Sure, it’s hardware-agnostic on the mannequin degree: CompactifAI compresses the mannequin weights post-training, so the ensuing mannequin may be deployed throughout cloud, on-prem, and edge with out altering the mannequin’s exterior interface.
Inference speedups depend upon what was limiting you earlier than: For those who had been memory-bound, a smaller mannequin usually runs considerably sooner and cheaper on the identical {hardware}.
It doesn’t require an ASIC, however GPUs/AI accelerators will usually ship the very best throughput for transformer inference as soon as the mannequin matches comfortably in reminiscence.
- What does the compression depend on?
CompactifAI depends on redundancy in educated transformer weight matrices: massive fashions are sometimes overparameterised, so the identical behaviors may be represented with fewer efficient parameters.
As a substitute of generic “zip-style” compression, it makes use of a model-aware factorization (quantum-inspired tensor networks) to rewrite massive matrices right into a structured, smaller kind whereas mitigating the accuracy trade-off.
- What prevents others from copying your methods/course of? Analogous to the varied compression methods which can be accessible (e.g. zip, rar, 7z and many others)
Multiverse Computing’s proprietary CompactifAI know-how is a novel method to AI mannequin compression, based mostly on analysis into quantum-inspired tensor networks by cofounder and CEO Roman Orus, and the corporate’s personal analysis crew.

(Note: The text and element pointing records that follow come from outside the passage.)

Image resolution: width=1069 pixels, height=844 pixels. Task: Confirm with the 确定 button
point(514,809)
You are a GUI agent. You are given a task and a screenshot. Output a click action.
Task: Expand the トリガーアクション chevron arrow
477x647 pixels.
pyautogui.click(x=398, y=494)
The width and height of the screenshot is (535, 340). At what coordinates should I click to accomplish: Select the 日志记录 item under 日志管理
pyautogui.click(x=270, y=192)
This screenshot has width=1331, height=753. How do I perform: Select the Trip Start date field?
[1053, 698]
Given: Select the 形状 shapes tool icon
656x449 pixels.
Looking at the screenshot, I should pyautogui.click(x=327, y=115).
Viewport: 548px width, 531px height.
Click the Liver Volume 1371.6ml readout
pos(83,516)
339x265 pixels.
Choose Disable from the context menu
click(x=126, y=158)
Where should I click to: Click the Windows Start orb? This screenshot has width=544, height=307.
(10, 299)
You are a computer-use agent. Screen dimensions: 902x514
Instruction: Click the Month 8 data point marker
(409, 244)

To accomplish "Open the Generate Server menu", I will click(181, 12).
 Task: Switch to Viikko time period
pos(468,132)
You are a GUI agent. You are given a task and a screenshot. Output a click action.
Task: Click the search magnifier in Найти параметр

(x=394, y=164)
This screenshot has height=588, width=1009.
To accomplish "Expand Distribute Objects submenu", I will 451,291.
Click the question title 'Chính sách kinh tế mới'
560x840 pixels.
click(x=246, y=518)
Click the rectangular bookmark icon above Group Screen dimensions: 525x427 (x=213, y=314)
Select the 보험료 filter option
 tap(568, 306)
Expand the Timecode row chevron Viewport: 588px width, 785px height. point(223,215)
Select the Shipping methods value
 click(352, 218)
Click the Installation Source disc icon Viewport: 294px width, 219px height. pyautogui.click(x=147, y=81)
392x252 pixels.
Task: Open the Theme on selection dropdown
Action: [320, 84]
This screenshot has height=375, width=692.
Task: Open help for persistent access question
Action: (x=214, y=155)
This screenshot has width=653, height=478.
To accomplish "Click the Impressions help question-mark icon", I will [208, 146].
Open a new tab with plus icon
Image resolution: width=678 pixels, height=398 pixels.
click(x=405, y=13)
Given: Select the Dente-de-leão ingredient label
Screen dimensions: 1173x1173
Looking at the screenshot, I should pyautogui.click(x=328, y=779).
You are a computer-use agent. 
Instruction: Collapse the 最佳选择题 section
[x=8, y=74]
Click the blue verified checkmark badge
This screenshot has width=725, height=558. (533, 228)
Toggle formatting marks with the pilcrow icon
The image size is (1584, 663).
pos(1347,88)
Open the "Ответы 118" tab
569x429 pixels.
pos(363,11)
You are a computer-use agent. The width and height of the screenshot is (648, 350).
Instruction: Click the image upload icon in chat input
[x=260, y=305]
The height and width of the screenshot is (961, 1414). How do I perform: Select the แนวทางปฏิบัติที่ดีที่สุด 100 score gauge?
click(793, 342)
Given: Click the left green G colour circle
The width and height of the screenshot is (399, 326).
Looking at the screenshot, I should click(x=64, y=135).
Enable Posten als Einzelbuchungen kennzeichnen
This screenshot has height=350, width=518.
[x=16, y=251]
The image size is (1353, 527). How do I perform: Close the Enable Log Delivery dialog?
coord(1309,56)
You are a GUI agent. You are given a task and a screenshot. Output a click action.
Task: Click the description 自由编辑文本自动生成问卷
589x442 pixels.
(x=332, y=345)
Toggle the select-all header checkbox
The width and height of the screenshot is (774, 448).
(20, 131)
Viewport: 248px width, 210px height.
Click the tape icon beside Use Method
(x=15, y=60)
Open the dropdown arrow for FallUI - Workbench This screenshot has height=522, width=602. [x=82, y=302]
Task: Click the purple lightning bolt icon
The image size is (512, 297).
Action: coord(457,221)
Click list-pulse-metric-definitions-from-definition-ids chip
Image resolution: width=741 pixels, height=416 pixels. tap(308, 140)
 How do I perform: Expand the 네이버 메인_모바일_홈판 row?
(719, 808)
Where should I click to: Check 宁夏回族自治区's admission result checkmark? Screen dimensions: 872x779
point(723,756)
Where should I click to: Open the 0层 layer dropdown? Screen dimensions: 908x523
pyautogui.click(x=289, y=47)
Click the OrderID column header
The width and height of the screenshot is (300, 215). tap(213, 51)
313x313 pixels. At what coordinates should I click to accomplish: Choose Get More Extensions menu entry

What prevents copycat methods is the technical know-how required to attain such excessive charges of compression with out sacrificing accuracy.
CompactifAI can cut back mannequin measurement by as much as 95% with solely a 2-3% accuracy loss, in comparison with the business customary of 20-30% accuracy loss after simply 50-60% compression.

Comply with TechRadar on Google Information and add us as a most well-liked supply to get our skilled information, evaluations, and opinion in your feeds. Be sure that to click on the Comply with button!
And naturally you too can observe TechRadar on TikTok for information, evaluations, unboxings in video kind, and get common updates from us on WhatsApp too.